La doppia Inter: in caso di Champions due colpi per Conte. Con l’EL spazio ad una vecchia conoscenza

La doppia Inter: in caso di Champions due colpi per Conte. Con l’EL spazio ad una vecchia conoscenza

I possibili scenari in base a quello che sarà il risultato di domenica sera

di Daniele Vitiello, @DanViti
Che sia Champions League o Europa League, Antonio Conte sarà il prossimo allenatore dell’Inter. Non esiste scenario che escluda l’arrivo dell’ex commissario tecnico sulla panchina nerazzurra, consapevole però che se l’Inter non dovesse battere l’Empoli, nell’ultima gara della gestione Spalletti, qualcosa cambierebbe in ottica mercato, come spiegano i colleghi del Corriere dello Sport: “Esiste già, infatti, un doppio scenario che Conte ha condiviso al momento degli accordi. Come premesso, con la Champions si potrà pensare in grande. E allora c’è da credere che almeno uno tra Lukaku o Chiesa sbarcherà alla Pinetina. Certo la condizione fondamentale è che si trovi una sistemazione a Icardi. Non sarà semplice, ma Marotta è convinto di riuscirci e Conte, pur non avendo posto veti assoluti, si è ormai persuaso che sia meglio fare a meno di Maurito. Ecco perché Dzeko arriverà a prescindere dal tipo di competizione europea che la squadra nerazzurra frequenterà. Con Chiesa, sarebbe il bosniaco il partner di Lautaro, altrimenti, con Lukaku, completerà un attacco “pesante”. Per l’esterno viola, l’alternativa è Danilo, mentre per il colpo a centrocampo si pensa a Thomas, che può liberarsi dall’Atletico Madrid esercitando la clausola da 50 milioni di euro”. Pronte le alternative, nel caso in cui, facendo i dovuti scongiuri, qualcosa dovesse andare storto domenica sera: “Come si può ben immaginare, quel tipo di investimenti sarebbero impossibili con l’Inter in Europa League.
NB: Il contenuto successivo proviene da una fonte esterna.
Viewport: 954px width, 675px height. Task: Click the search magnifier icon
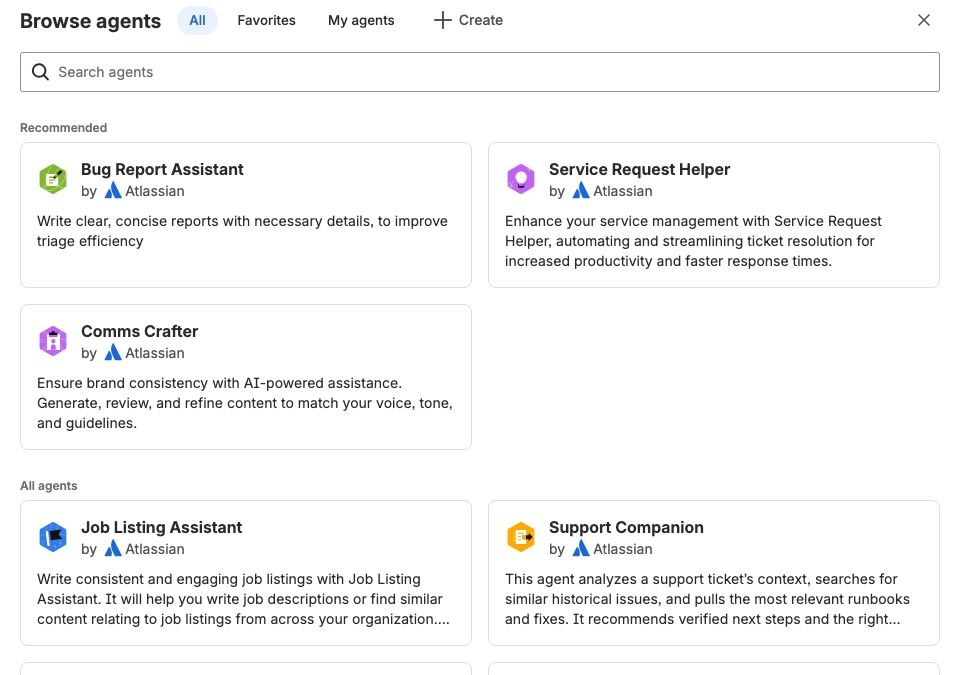(41, 72)
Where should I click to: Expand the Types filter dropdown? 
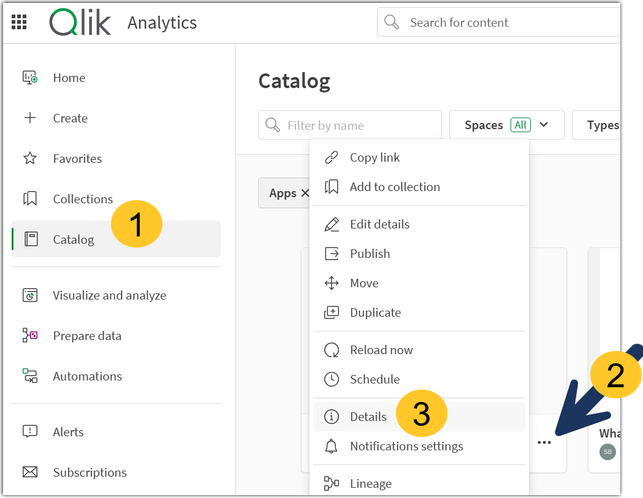pos(602,125)
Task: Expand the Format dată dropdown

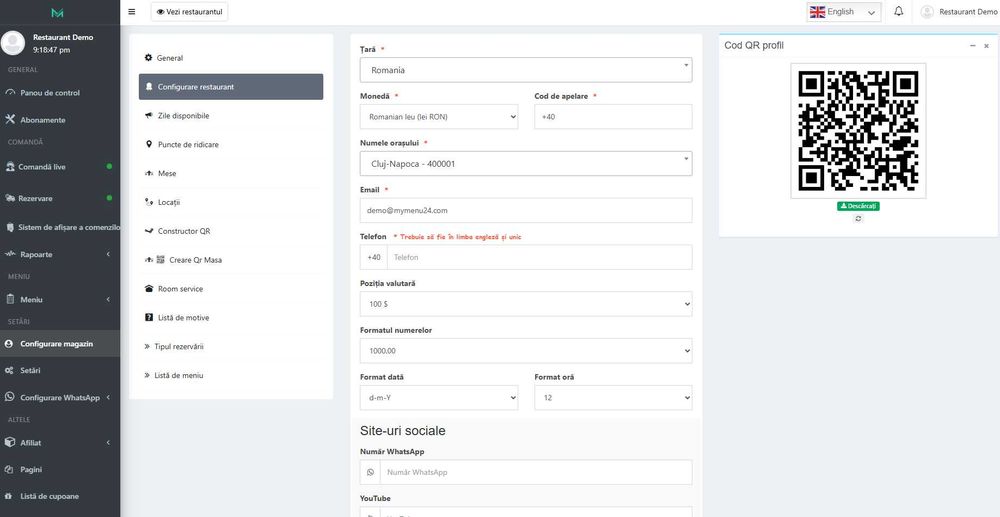Action: (x=438, y=398)
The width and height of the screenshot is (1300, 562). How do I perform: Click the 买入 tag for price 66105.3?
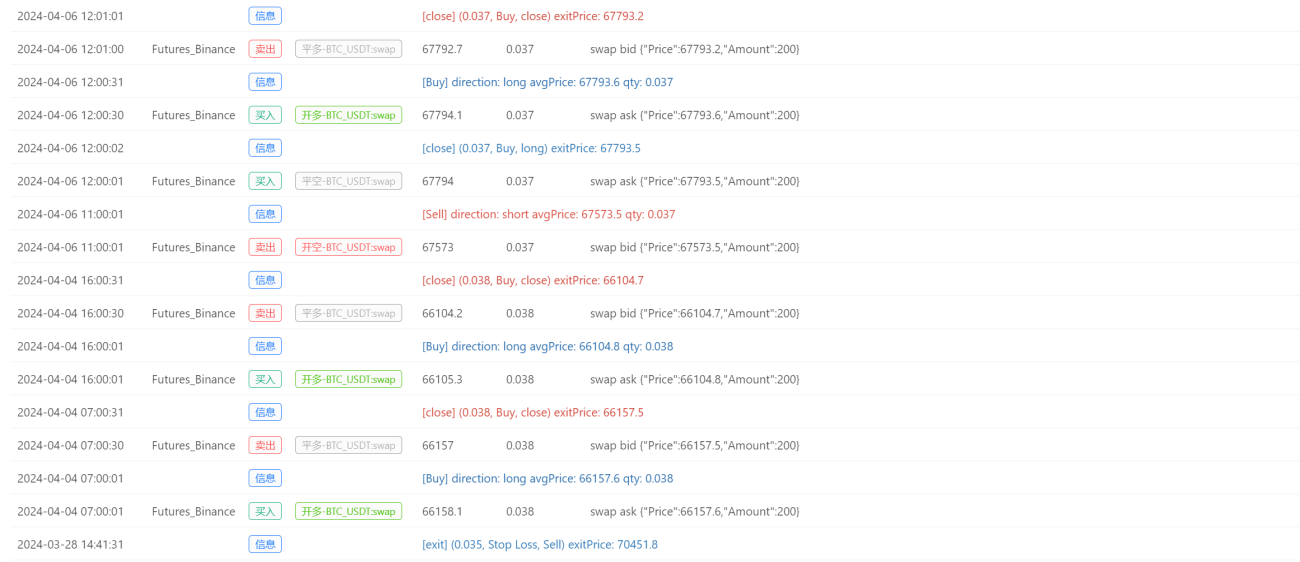tap(265, 379)
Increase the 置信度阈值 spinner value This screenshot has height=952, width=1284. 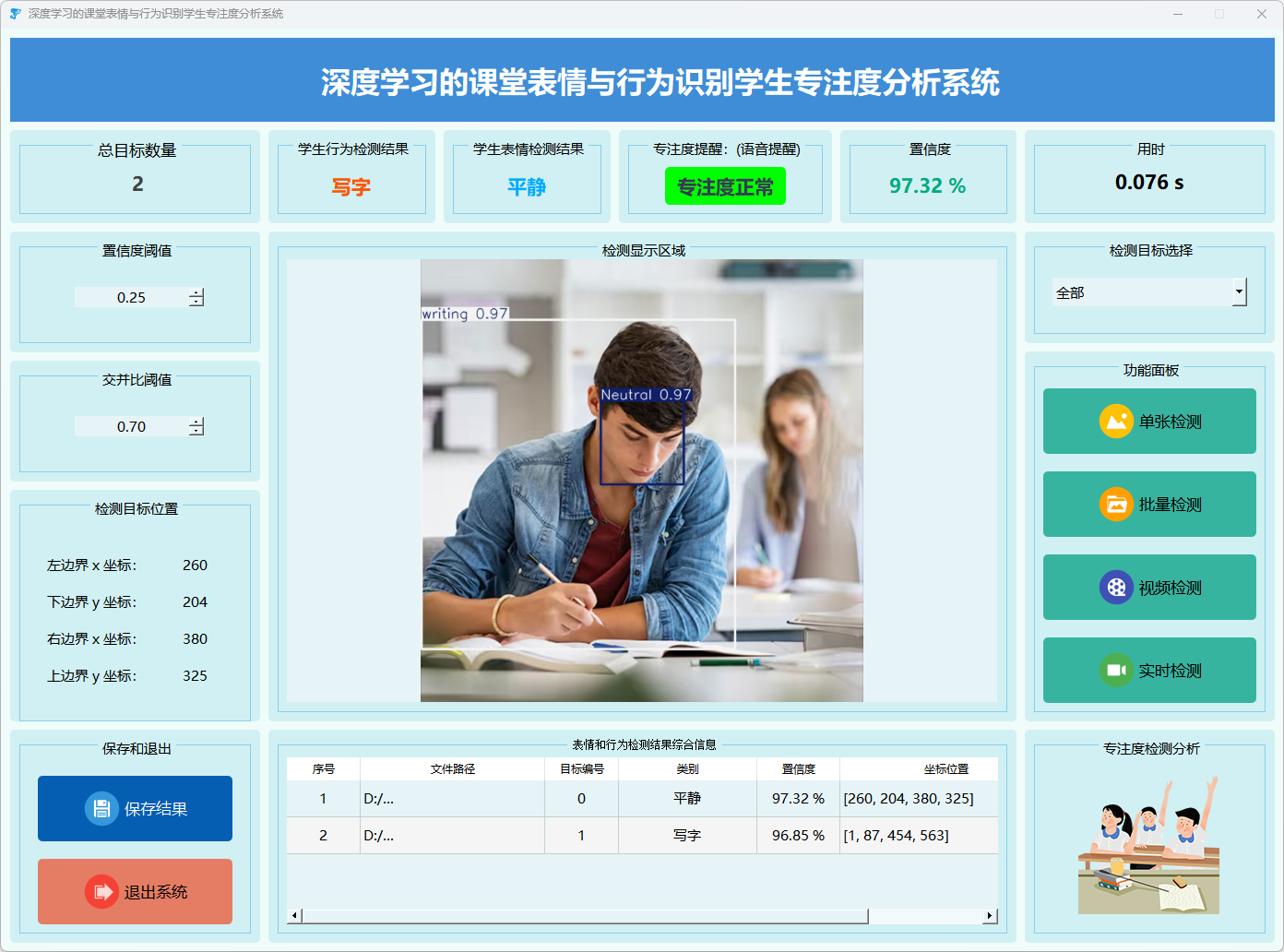[x=196, y=292]
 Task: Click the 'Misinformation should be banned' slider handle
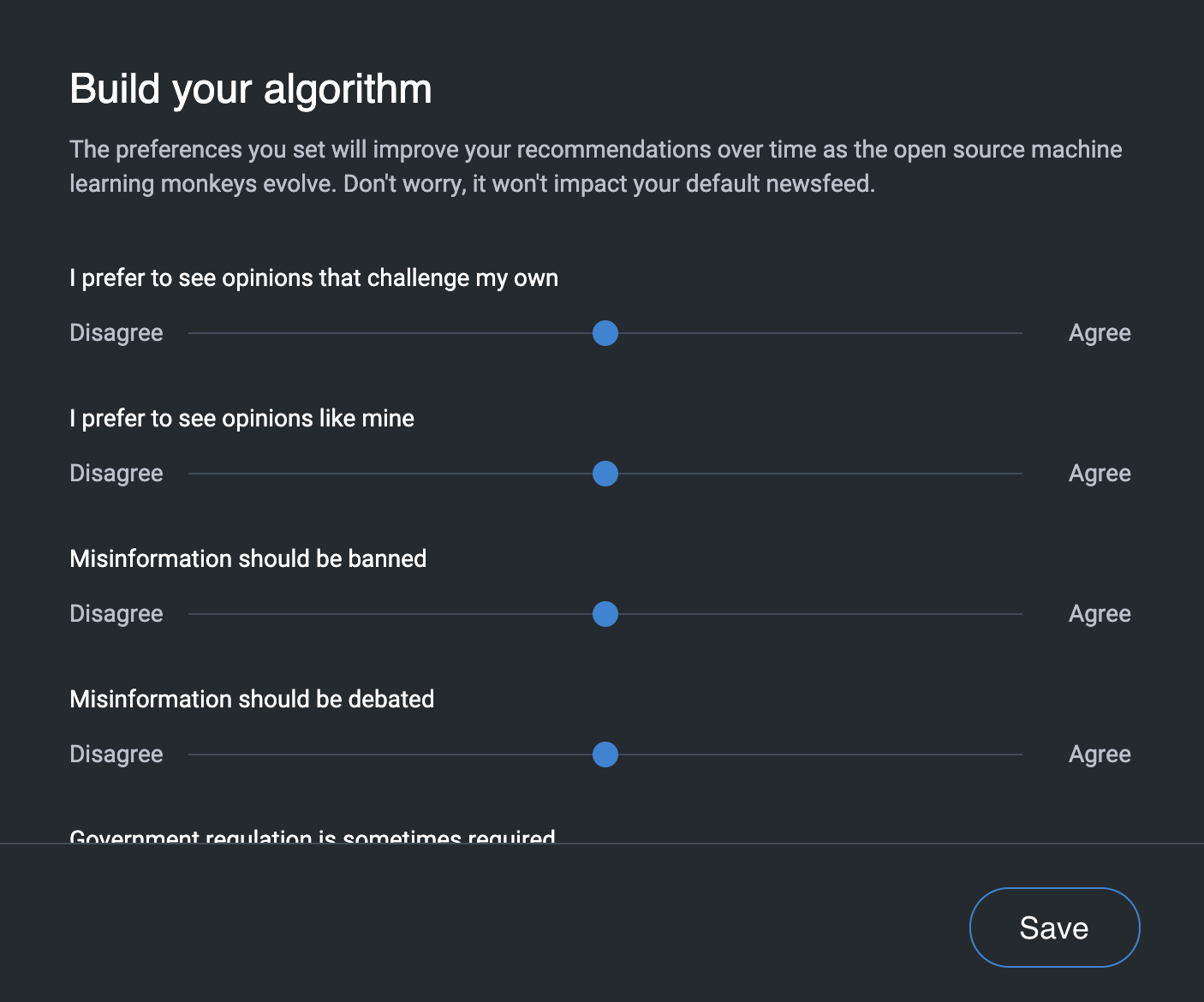pos(605,614)
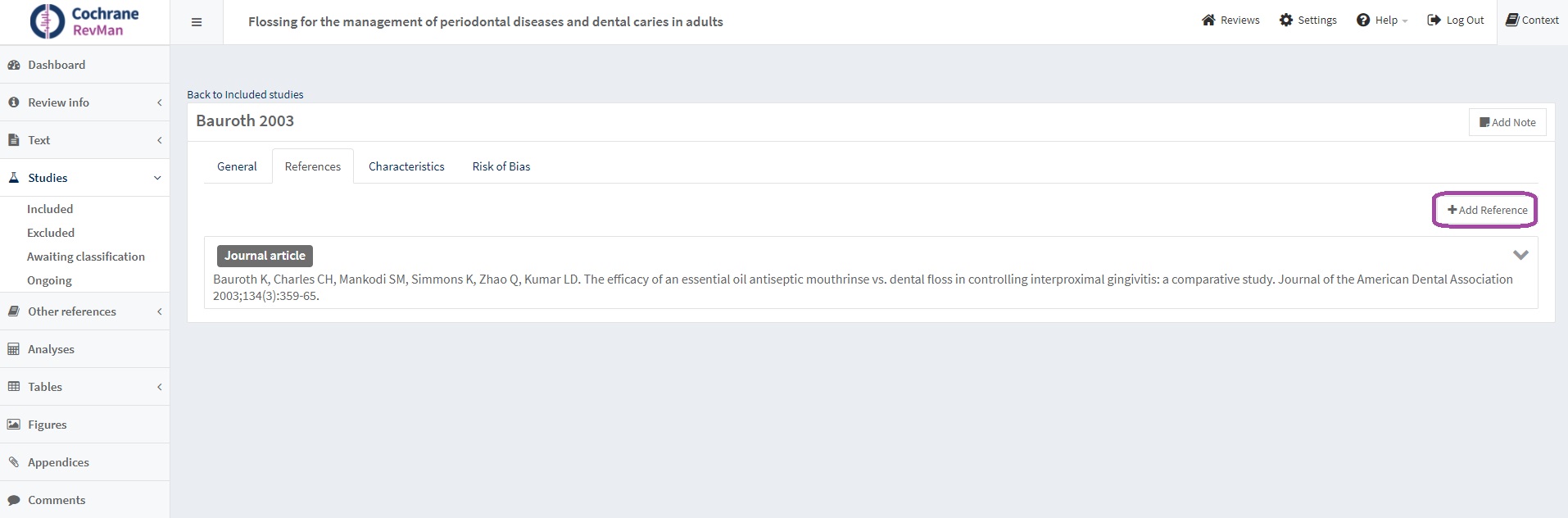Image resolution: width=1568 pixels, height=518 pixels.
Task: Switch to the Risk of Bias tab
Action: point(501,166)
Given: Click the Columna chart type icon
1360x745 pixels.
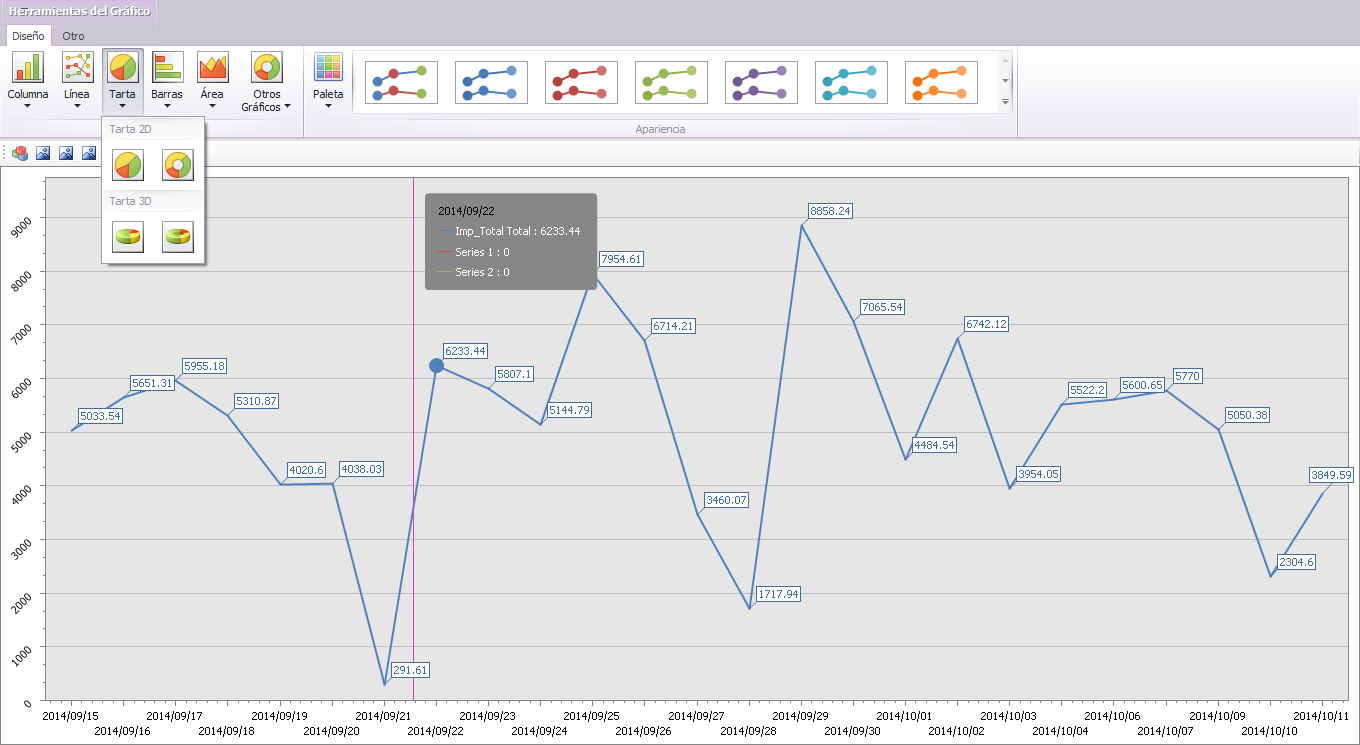Looking at the screenshot, I should coord(28,68).
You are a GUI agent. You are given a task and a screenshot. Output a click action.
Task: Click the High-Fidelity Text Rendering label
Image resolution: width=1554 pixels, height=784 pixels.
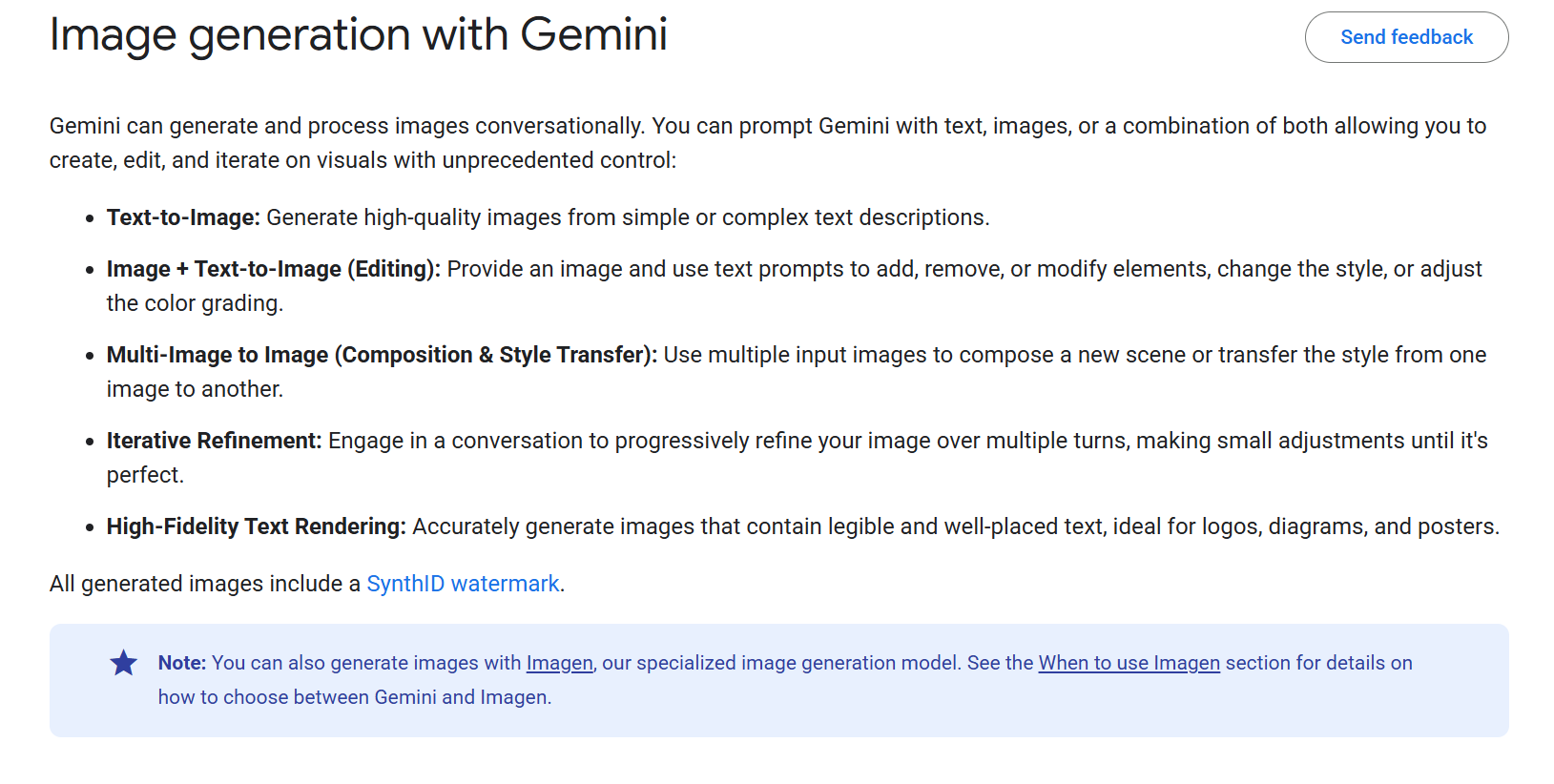tap(257, 526)
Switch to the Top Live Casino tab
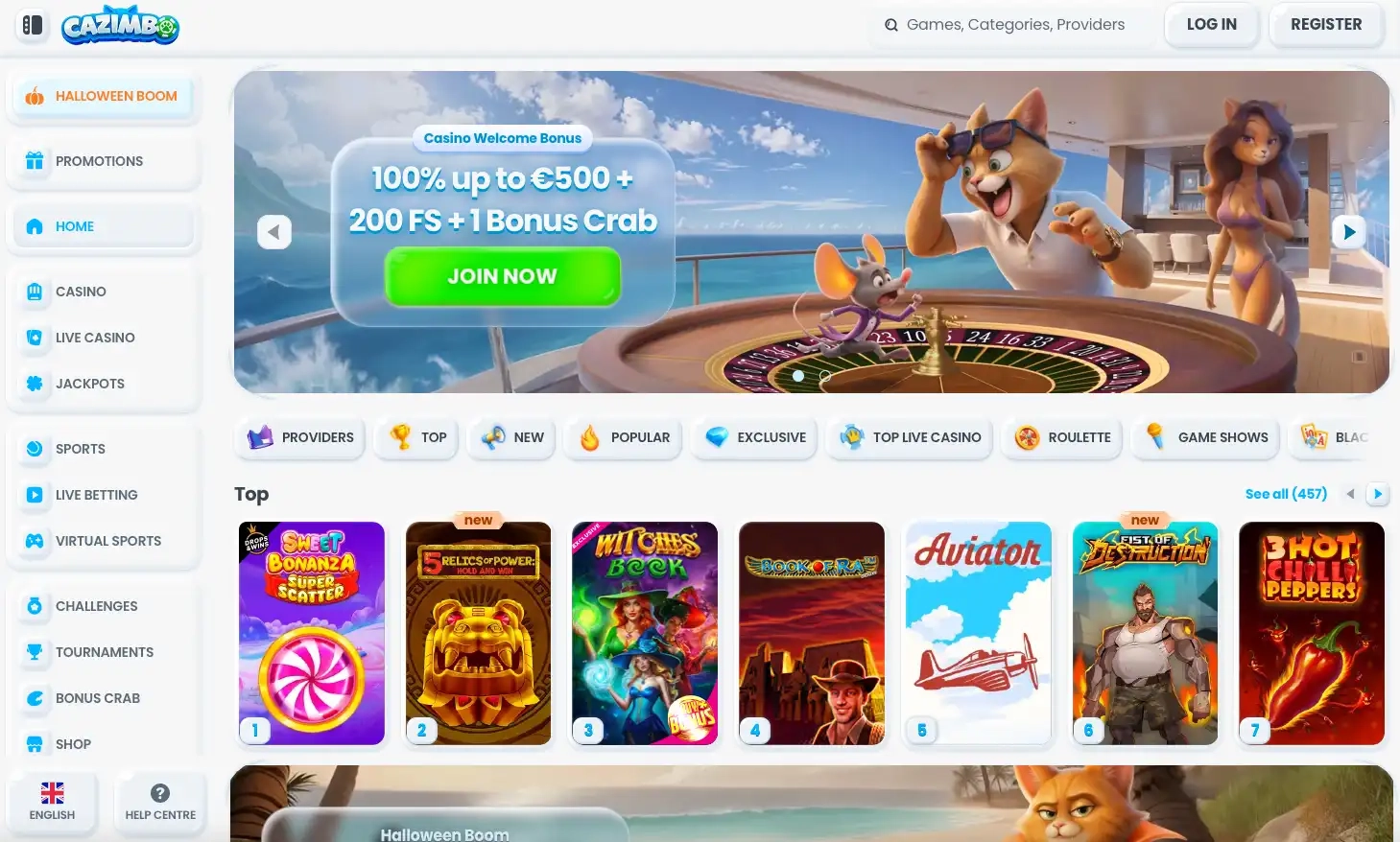 coord(910,437)
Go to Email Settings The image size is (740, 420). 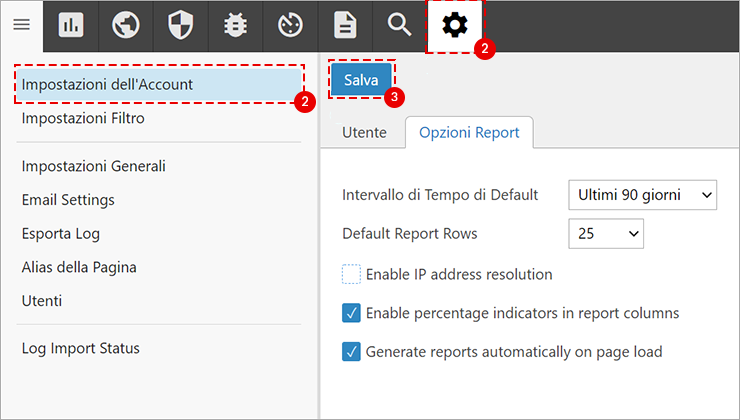68,200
Anche per la fascia destra di dovrebbe abbassare il target, mettendo nel mirino Darmian, meno costoso di Danilo. Probabile, inoltre, che si debba nuovamente ricorrere ai prestiti. E, a tal proposito, Kovacic sarebbe una pista più che percorribile, anche perché difficilmente, rientrato dal prestito al Chelsea, resterà al Real con Zidane in panchina. Poi sarà Conte a dover fare la differenza, rilanciando alcuni elementi (Gagliardini?) che nell’ultimo paio di stagioni hanno trovato meno spazio. A meno che la campagna vendite non funzioni a tal punto da garantire nuove e importanti risorse per mettere a segno qualche altro acquisto”, sottolineano i colleghi.